PUBLIC RECORD MEDIA | PRM seeks drone data from Minnesota BCA


Public Record Media (PRM) has filed a Data Practices Act request with the Minnesota Bureau of Criminal Apprehension (BCA) seeking information about how the agency uses drone aircraft owned and operated by the federal government.

An emerging picture

A picture of drone use in Minnesota has been slowly emerging through documents obtained through public records requests filed by PRM, the Electronic Frontier Foundation (EFF), and other organizations and individuals.

At present, the operation of drones within the United States requires an authorization waiver from the Federal Aviation Administration (FAA). In May of 2013, PRM received a list of all of the “Certificates of Authorization” (COAs) that the FAA had issued for drone operations in the state of Minnesota. The list included ten inactive COAs, as well as two active certificates issued to the University of North Dakota and the Minnesota Army National Guard.

Federal drones, state missions

EFF recently obtained records through a Freedom of Information Act (FOIA) lawsuit that detailed how federal agencies were flying drone missions for a variety of state and local agencies. Included in the cache of documents received by EFF were details regarding missions that the U.S. Customs and Border Patrol (CBP) had flown on behalf of Minnesota agencies, including the Bureau of Criminal Apprehension (BCA) and the Department of Natural Resources. Minnesota Public Radio ran a story based on the EFF documents on October 28th.

On November 8th, PRM submitted a Data Practices request to the BCA that sought additional details about the bureau’s use of drones, including its contracts with CBP, the legal threshold governing its use of drone aircraft, and the surveillance capabilities of the drones that it utilizes.

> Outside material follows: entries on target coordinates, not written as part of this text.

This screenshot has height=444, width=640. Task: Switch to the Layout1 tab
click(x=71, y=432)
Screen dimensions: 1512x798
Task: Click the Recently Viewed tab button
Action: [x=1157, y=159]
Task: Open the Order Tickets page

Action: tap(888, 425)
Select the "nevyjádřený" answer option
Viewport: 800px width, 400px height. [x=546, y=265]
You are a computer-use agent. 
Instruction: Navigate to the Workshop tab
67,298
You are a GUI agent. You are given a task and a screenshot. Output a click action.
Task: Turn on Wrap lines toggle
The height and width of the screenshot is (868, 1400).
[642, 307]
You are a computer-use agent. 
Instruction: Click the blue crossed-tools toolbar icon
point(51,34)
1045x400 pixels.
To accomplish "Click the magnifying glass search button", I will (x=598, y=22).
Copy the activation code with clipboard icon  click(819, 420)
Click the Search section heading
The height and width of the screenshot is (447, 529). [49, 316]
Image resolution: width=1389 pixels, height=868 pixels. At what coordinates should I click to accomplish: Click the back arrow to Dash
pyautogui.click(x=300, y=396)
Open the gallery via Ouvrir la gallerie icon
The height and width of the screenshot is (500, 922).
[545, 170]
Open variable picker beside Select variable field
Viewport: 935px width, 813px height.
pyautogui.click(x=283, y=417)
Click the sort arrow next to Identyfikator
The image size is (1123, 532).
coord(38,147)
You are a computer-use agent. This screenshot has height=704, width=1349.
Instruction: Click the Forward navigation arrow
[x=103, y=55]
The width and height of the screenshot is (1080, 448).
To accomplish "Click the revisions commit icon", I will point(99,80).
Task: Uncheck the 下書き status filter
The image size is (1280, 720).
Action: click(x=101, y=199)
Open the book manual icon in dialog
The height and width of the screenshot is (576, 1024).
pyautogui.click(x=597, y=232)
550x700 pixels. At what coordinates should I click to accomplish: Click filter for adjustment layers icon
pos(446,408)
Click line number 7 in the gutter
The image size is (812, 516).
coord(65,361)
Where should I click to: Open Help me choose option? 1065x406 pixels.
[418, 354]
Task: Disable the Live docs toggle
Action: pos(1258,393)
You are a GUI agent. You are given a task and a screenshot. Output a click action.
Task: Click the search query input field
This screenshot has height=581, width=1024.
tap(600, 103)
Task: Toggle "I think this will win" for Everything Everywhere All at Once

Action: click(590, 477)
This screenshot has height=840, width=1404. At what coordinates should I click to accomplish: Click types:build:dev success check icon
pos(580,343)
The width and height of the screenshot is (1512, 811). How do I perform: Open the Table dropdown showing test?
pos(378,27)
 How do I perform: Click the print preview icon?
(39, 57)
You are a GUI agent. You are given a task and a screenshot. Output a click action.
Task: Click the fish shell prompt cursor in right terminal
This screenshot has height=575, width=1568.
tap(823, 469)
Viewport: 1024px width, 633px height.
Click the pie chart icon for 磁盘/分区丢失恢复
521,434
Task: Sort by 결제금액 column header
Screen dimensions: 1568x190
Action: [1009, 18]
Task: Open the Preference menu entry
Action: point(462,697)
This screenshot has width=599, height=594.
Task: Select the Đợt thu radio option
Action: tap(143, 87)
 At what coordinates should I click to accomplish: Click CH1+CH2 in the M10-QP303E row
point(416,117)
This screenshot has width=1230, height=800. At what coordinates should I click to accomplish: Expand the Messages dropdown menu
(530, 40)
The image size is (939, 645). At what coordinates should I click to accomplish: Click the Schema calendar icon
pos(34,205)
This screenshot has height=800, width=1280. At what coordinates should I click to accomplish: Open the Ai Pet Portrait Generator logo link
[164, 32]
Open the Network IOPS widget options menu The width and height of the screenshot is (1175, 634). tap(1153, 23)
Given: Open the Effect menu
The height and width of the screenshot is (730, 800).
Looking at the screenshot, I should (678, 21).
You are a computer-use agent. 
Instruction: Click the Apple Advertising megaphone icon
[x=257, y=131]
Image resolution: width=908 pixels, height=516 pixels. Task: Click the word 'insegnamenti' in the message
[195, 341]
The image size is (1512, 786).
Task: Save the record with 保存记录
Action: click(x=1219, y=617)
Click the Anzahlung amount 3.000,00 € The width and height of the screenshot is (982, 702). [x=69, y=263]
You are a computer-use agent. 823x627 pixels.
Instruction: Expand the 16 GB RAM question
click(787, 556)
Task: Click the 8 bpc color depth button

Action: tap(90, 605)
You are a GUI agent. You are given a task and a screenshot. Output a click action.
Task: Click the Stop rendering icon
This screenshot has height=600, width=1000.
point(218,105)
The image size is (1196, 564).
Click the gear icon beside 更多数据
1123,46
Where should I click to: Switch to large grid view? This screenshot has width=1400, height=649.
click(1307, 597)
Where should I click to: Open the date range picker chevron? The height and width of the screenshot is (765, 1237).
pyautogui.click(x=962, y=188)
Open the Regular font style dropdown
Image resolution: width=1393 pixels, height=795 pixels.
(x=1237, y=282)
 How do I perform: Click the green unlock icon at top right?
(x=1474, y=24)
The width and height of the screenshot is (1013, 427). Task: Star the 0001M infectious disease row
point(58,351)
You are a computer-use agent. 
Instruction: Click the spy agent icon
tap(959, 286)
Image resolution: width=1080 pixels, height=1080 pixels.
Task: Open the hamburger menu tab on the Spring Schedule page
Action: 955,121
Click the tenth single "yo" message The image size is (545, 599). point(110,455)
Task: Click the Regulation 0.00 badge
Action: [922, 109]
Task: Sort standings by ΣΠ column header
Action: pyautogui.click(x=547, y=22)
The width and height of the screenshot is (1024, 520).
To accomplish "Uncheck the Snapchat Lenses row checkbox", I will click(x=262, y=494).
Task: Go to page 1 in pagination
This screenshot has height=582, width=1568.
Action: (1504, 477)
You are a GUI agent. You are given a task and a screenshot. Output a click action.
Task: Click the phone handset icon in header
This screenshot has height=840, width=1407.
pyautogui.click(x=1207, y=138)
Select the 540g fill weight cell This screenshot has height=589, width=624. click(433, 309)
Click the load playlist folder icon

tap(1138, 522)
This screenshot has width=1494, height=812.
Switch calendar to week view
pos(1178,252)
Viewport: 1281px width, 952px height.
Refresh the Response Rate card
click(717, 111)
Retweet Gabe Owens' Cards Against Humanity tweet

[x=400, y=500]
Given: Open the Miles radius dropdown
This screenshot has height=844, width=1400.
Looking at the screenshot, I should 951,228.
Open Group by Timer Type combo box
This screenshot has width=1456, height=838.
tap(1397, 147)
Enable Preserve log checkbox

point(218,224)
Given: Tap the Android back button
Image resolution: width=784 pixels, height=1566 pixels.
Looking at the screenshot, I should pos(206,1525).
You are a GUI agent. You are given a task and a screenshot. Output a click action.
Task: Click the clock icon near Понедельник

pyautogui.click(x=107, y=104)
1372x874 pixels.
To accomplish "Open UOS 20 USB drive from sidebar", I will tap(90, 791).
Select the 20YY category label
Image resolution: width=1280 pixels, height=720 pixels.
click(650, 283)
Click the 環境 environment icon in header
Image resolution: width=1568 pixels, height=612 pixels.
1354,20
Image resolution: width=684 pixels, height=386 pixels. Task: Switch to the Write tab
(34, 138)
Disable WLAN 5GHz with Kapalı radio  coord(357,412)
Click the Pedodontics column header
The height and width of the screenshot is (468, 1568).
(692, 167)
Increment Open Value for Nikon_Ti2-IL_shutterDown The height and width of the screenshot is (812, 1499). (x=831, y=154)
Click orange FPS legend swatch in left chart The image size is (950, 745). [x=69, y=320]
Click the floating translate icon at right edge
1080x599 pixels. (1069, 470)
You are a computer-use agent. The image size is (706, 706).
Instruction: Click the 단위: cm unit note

Seeking records about weaponized drones

PRM has been seeking information about the use of domestic drones since 2011, when it submitted a FOIA request to the Office of Legal Counsel (OLC) related to the potential lethal use of “weaponized” drones within the territorial United States. That request ultimately resulted in an agency declaration being filed in federal court which denied that OLC held any such records. The declaration reversed OLC’s earlier response to PRM, which had indicated that such records existed. PRM subsequently won attorneys fees in a federal lawsuit over the issue.

Questions about weaponized domestic drones continues to persist, due in part to disclosures made under public record laws. For instance, EFF recently obtained a “Concept of Operations” document from CBP which indicated that the agency had considered installing “less-lethal” weapons on its drones.

PRM will soon be pursuing additional information about drone activities occurring within the state.